Regulation 31 of the new procurement regulations (SI 2015/102) (PCR 2015) introduces a completely new procurement procedure called “innovation partnership” where there is a need for “an innovative product, service or works that cannot be met by (those) … already available on the market” (regulation 31(2)). Generally new procedures are to be welcomed because they offering something different and better than the previous procedures. Is this the case here?
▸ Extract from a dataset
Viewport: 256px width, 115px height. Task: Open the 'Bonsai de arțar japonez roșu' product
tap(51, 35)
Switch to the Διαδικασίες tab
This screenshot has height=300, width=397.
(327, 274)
Successive governments have encouraged the public sector to be more innovative in its use of procurement. In 2009, the former OGC published guidance on “Driving innovation through public procurement.“ In that guidance it recommended the use of the “competitive dialogue” procedure to drive innovation. That procedure was introduced in the Public Contracts Regulations 2006 and has been extensively used in the UK and across the EU (and as recital 42 of Directive 2014/24/EU accepts, it is particularly suitable for innovative projects).
The scope to use competitive dialogue has arguably been extended by regulation 26 of the PCR 2015. The grounds for using the competitive negotiated procedure and competitive dialogue are the same; one of these is where the procurement will “include design or innovative solutions” (regulation 26(4)(a)(ii)). This therefore begs the questions, why has a new procedure been introduced for “innovation” and does it offer a clear advantage over competitive dialogue or competitive negotiation?
The reason for the introduction of innovation partnership is linked to the Europe 2020 strategy. Recital 47 of Directive 2014/24/EU specifically refers to the strategy and indicates the need for innovation to address “major societal challenges”. It acknowledges existing procurement models but says that the new directive should facilitate innovation. Recital 49 therefore refers to a “specific procurement procedure … (to) allow contracting authorities to establish a long-term innovation partnership for the development and subsequent purchase of a new, innovative product, service or works provided that such innovative product or service or innovative works can be delivered to agreed performance levels and costs, without the need for a separate procurement procedure for the purchase”.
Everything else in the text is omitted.